The elderly and those that care for them should make a special effort to keep the mouth clean and healthy. The reward might be a longer life.
Dental treatment and operations can drive bacteria from around the teeth into the blood stream. Those who have internal damage to the heart must be particularly careful. Damage includes heart valve injury or repair for malformations present at birth. People who have had an artificial joint placed within two years should also be concerned.

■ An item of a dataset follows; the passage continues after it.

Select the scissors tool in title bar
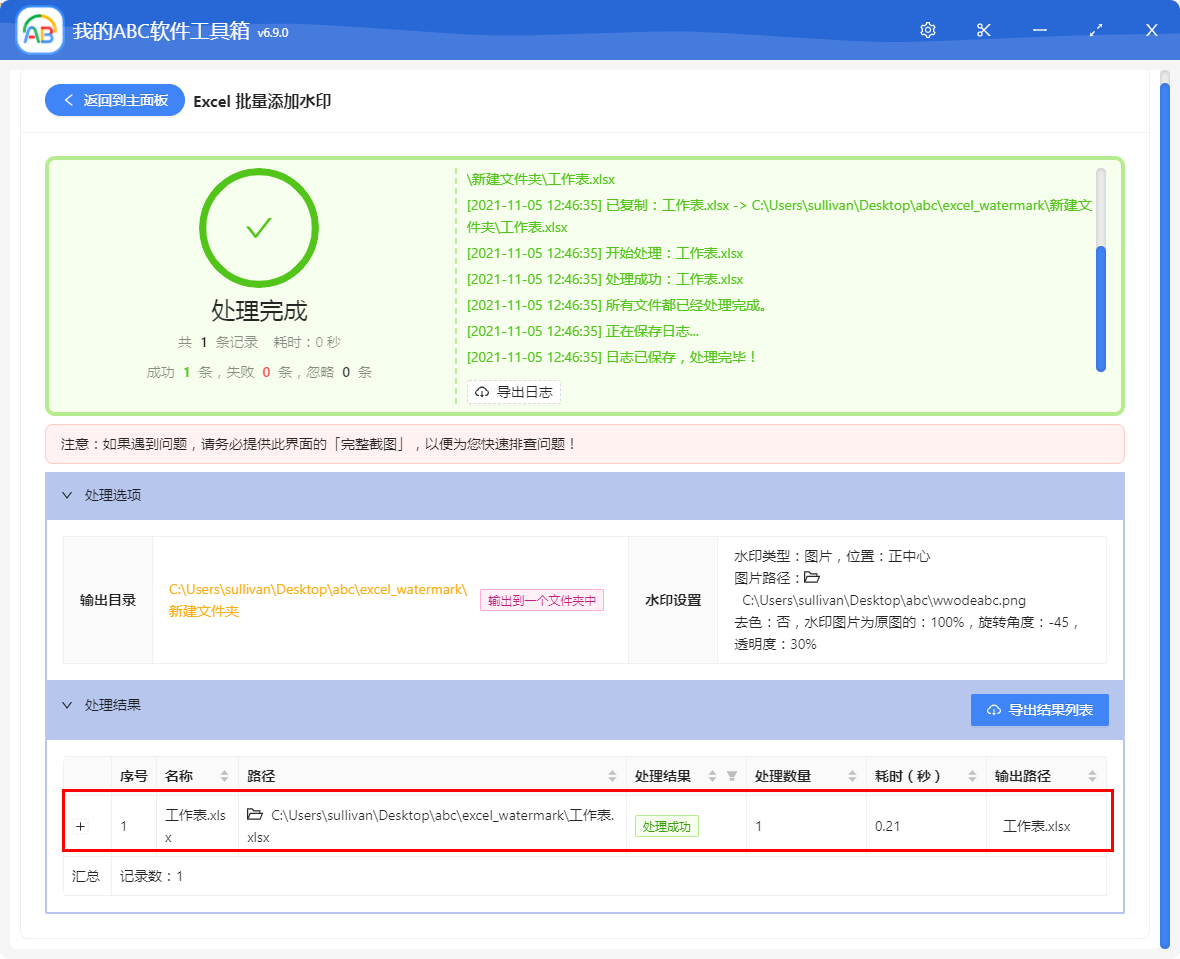Image resolution: width=1180 pixels, height=959 pixels. click(983, 30)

The problem is that some bacteria in the mouth are able to stick to the sides of teeth and other surfaces in the mouth. These same bacteria are driven into the blood stream during some dental procedures. They are so good at sticking that they can attach to the inside of damaged hearts and artificial joints. They then produce infections in these places.
Infections inside hearts (infectious endocarditis) or artificial joints are very serious. Patients with these concerns must take antibiotics before some types of dental procedures. The antibiotics will kill any bacteria that enter the circulating blood stream, preventing infection.
Happily, most dental decay can be prevented with modern techniques of preventive dentistry, such as fluoride, sealants and low-sugar alternatives. Much gum disease can also be prevented by not smoking and by controlling diabetes. Preventing dental decay and gum disease is the best way to avoid the problems that dental treatment would pose for those with damaged hearts or new artificial joints.
Thanks to modern dentistry and healthy living, many of us keep our mouths healthy for a lifetime. Now, recognizing and preventing oral health problems early on can help us preserve our general health too.